[Entries taken from a collection]
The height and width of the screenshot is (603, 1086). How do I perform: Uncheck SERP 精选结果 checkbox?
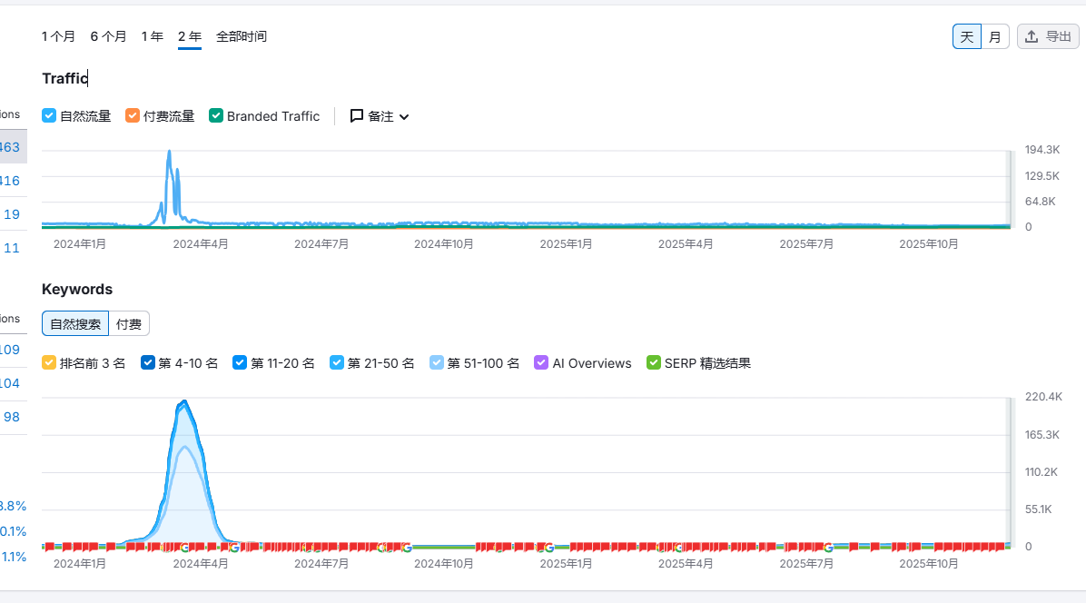coord(654,363)

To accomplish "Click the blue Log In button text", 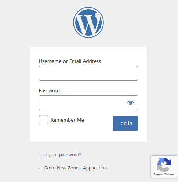I will [x=125, y=123].
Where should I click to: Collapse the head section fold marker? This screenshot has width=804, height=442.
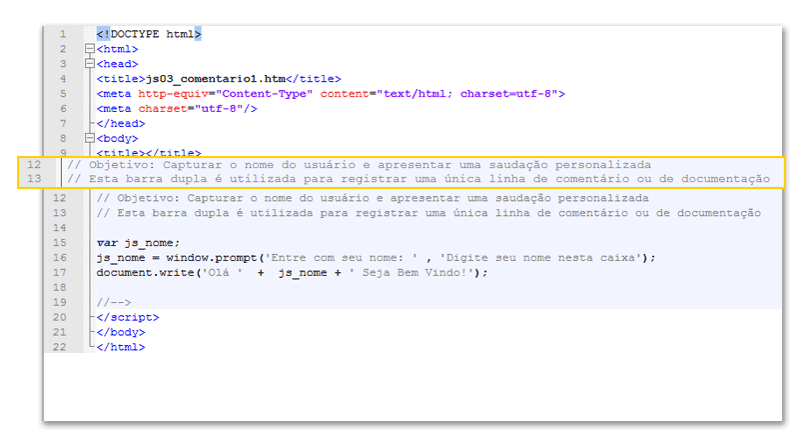[x=90, y=64]
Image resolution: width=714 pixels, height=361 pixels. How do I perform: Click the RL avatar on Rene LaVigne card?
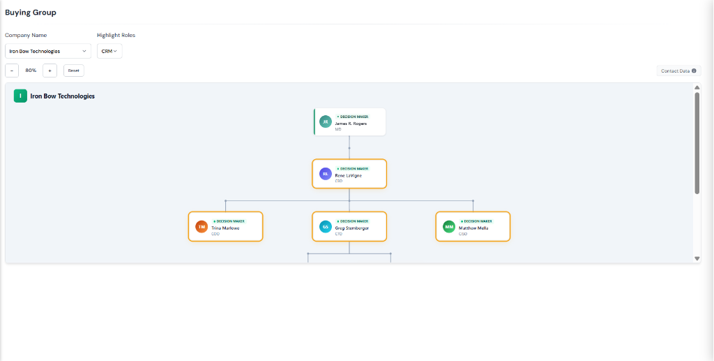pos(325,174)
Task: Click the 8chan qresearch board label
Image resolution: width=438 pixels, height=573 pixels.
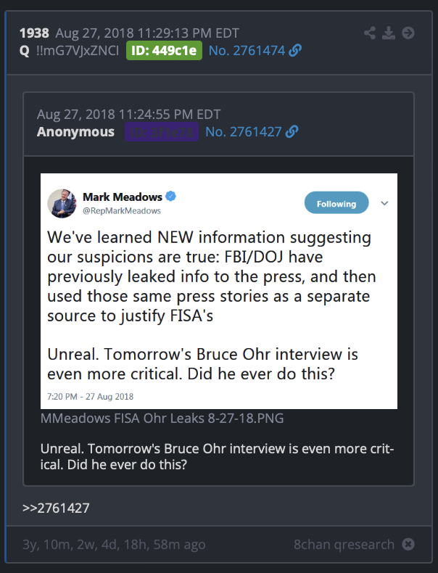Action: tap(344, 545)
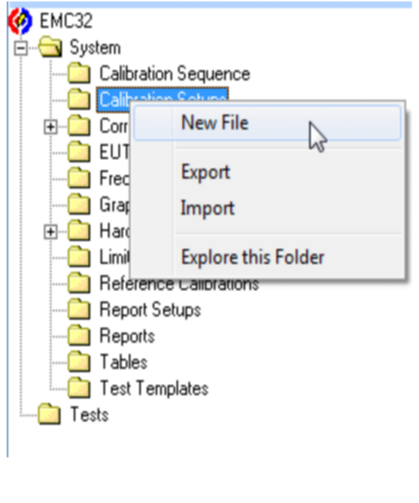Select the Reference Calibrations tree item

pyautogui.click(x=179, y=284)
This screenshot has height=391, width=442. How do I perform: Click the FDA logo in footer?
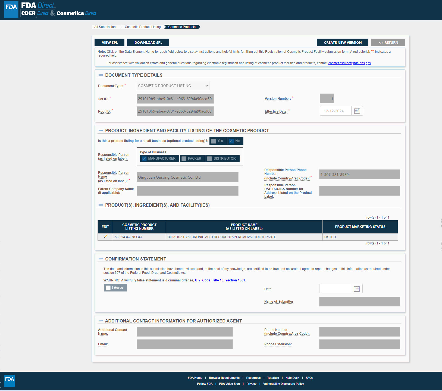point(10,380)
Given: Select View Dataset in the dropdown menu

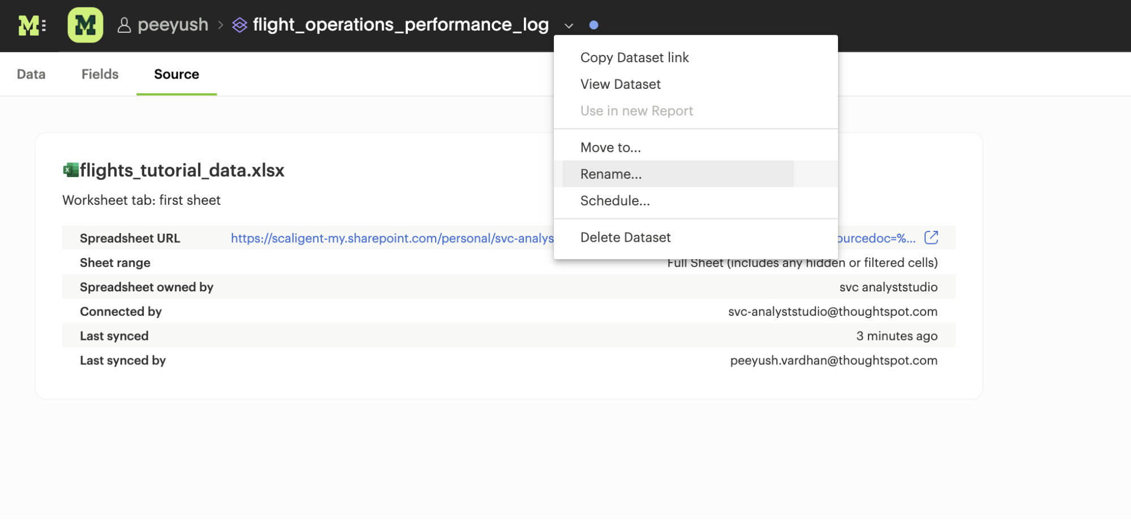Looking at the screenshot, I should pos(620,84).
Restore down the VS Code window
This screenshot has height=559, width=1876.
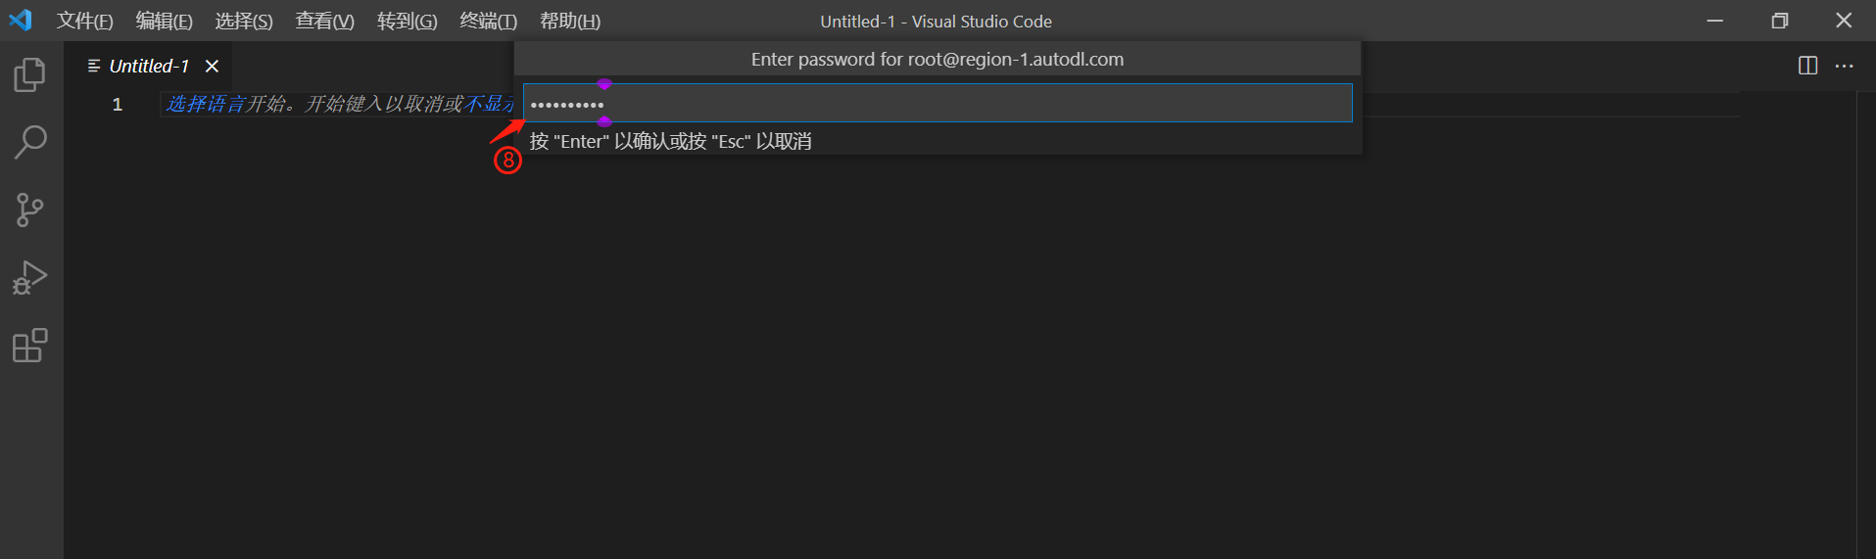pyautogui.click(x=1780, y=21)
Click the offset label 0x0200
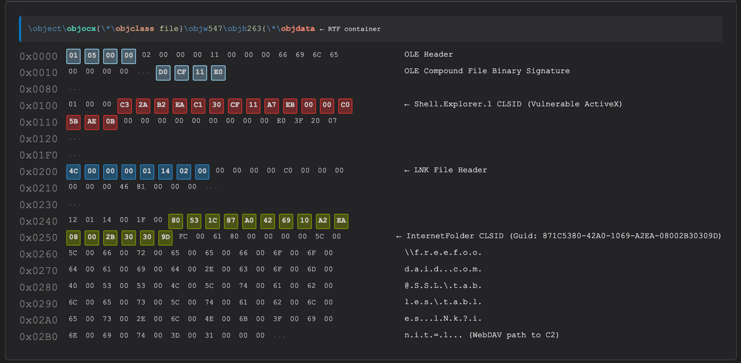The width and height of the screenshot is (741, 363). [38, 171]
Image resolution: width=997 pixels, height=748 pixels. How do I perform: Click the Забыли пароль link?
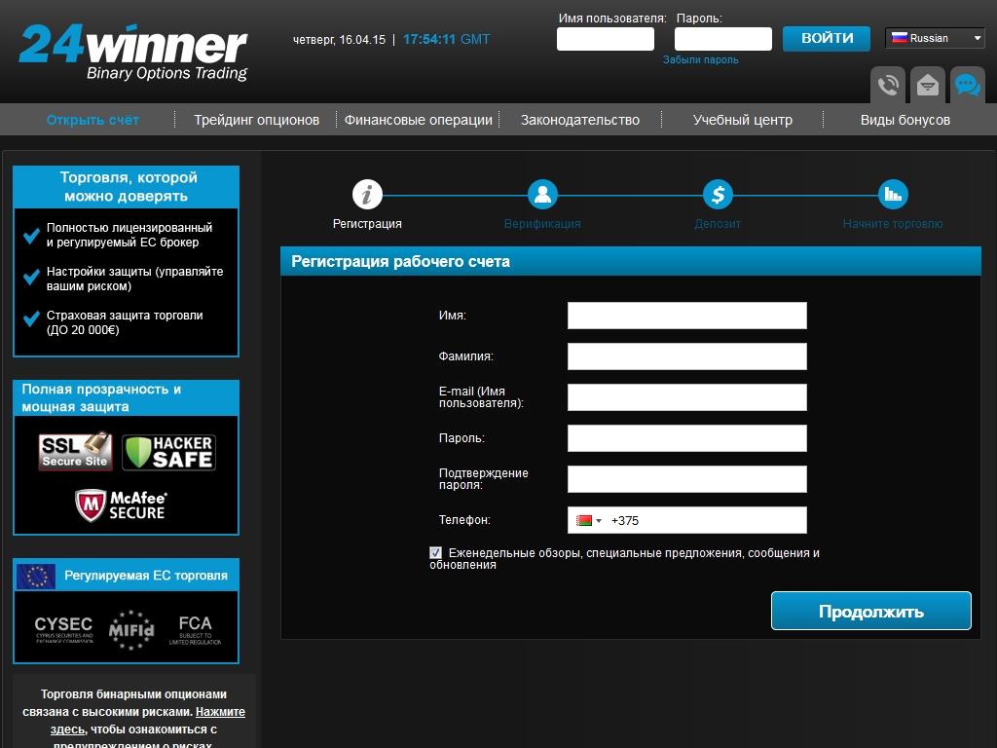pos(700,59)
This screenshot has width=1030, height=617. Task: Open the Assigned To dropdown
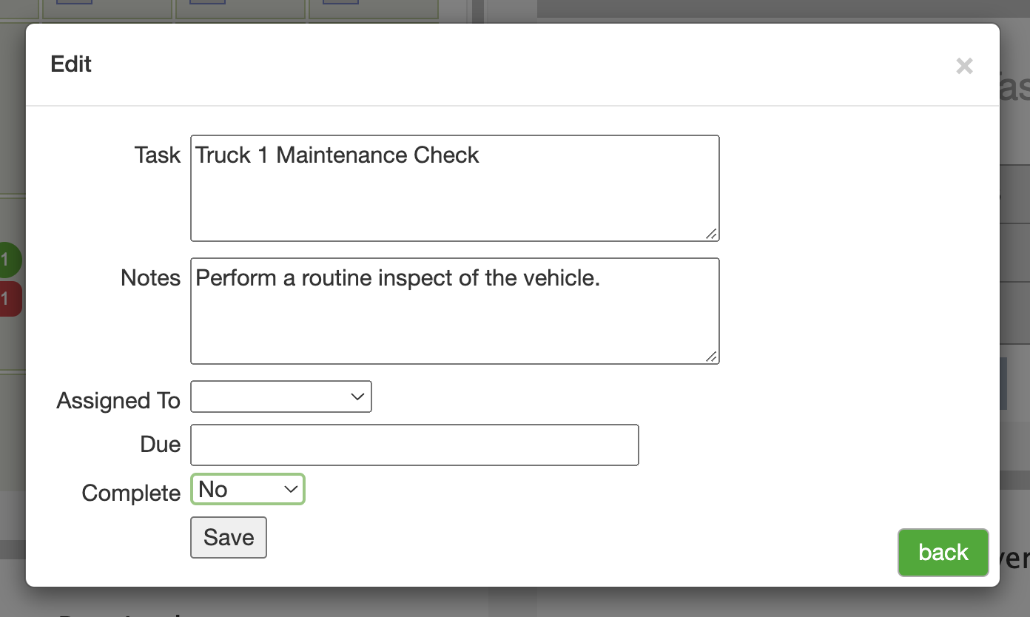tap(281, 397)
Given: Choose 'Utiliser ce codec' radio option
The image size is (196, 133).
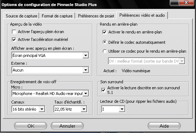Looking at the screenshot, I should (105, 51).
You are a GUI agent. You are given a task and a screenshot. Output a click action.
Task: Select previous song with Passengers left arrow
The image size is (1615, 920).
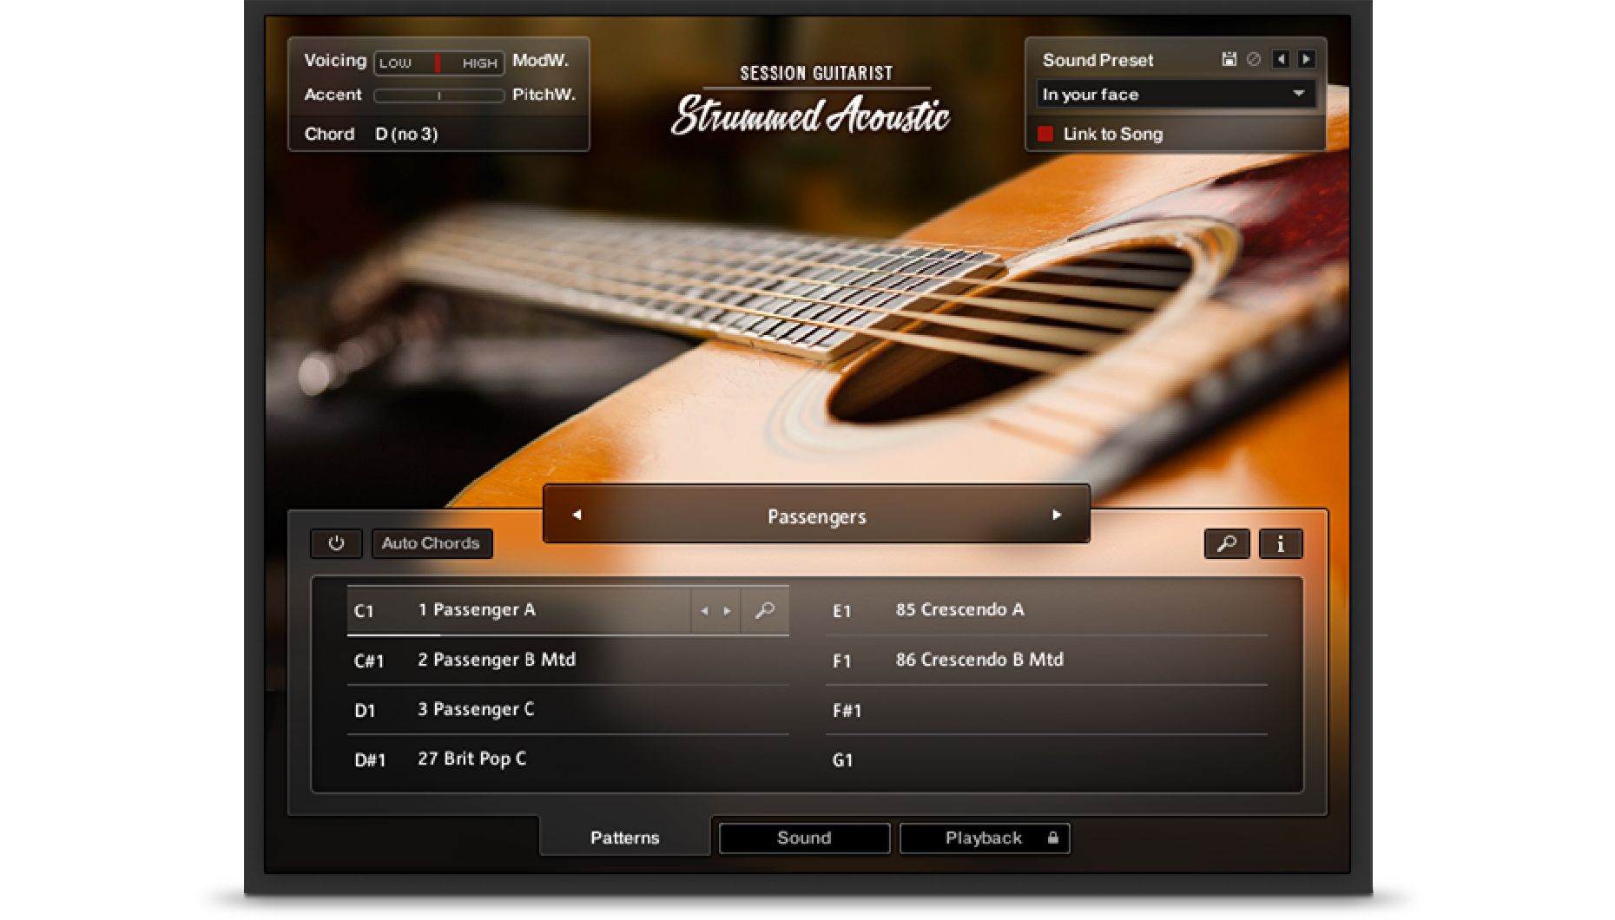click(577, 515)
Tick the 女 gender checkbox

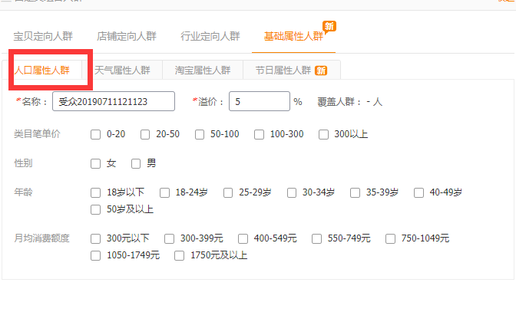point(96,163)
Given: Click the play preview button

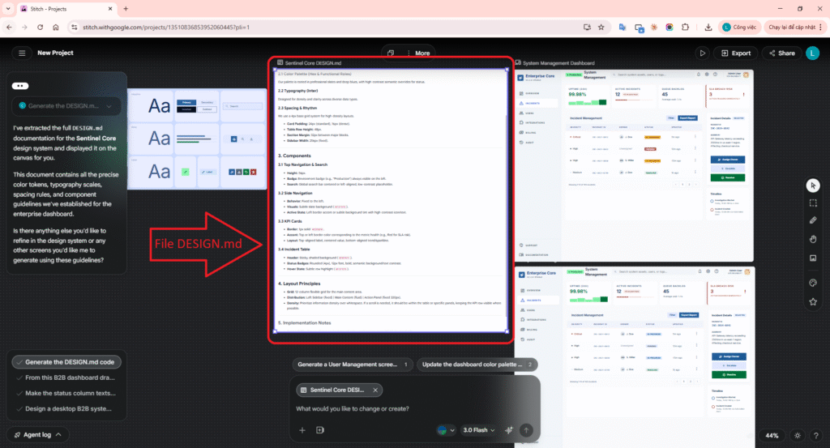Looking at the screenshot, I should click(x=702, y=53).

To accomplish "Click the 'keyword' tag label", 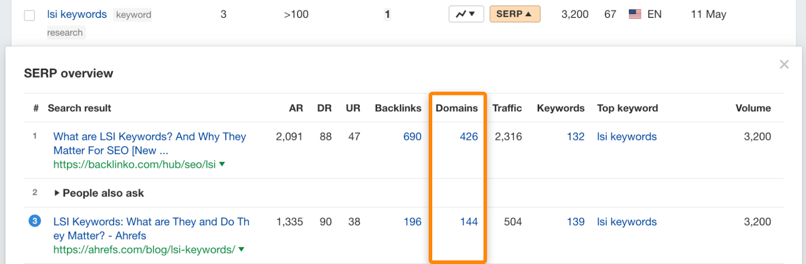I will coord(133,15).
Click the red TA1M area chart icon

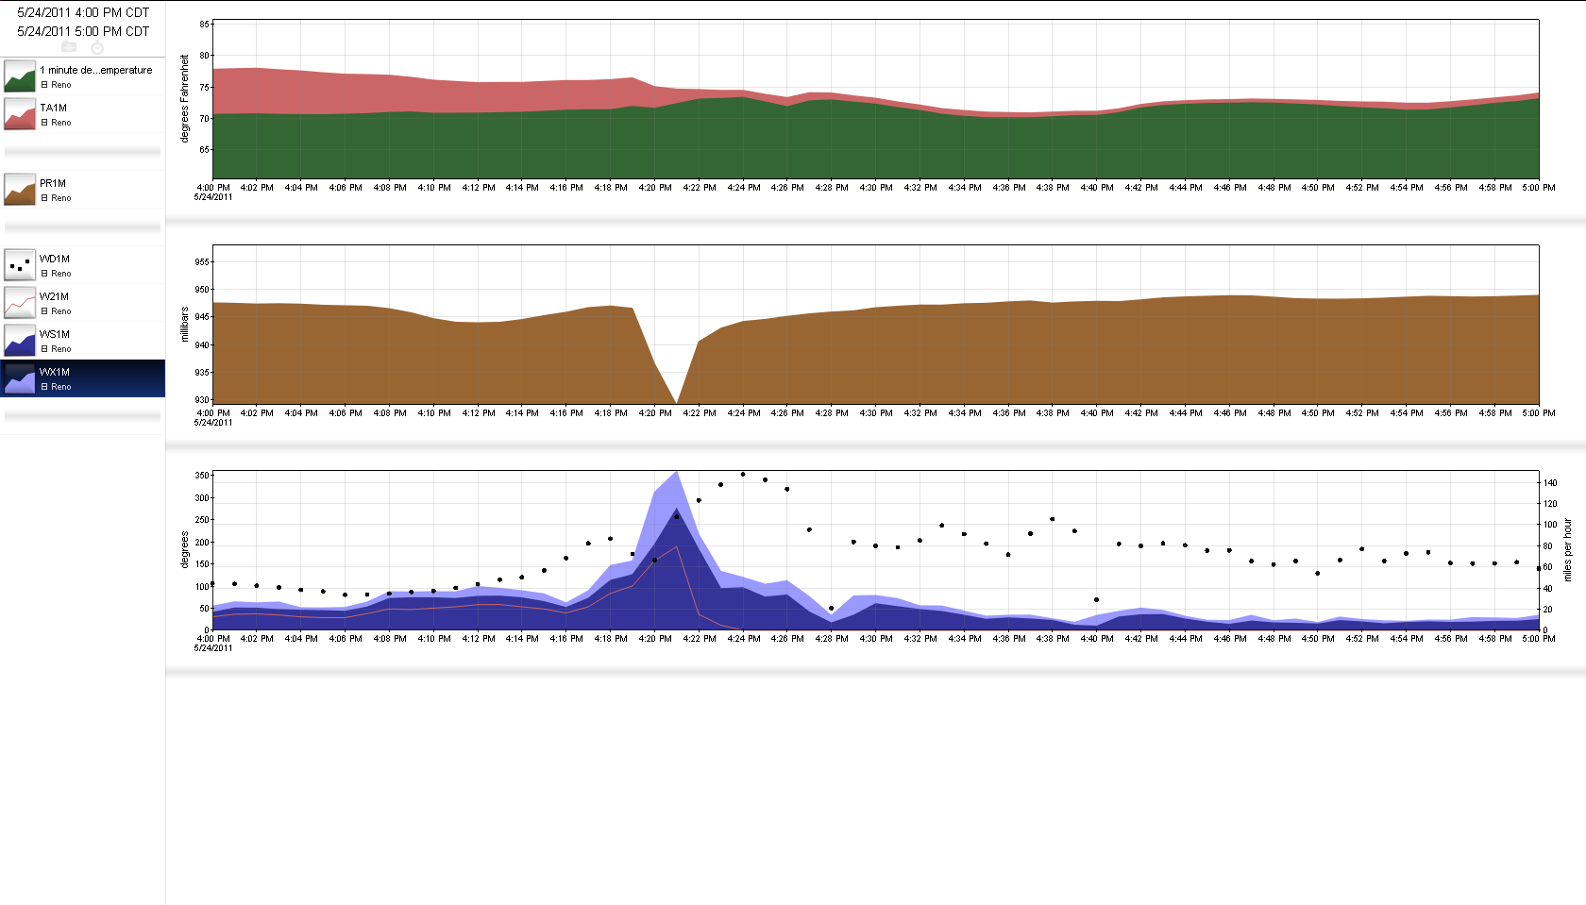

# What you have to do:
Above are records with pictures. Reproduce exactly only the lines from the line with "Image resolution: width=997" through the line with "Given: Choose 'Utiliser", both ends included, and leave the pictures out.

# Exercise response:
Image resolution: width=997 pixels, height=748 pixels. How do I perform: Click the Забыли пароль link?
pos(700,59)
This screenshot has width=1030, height=617. Task: Open the Assigned To dropdown
tap(281, 397)
Given: Choose 'Utiliser ce codec' radio option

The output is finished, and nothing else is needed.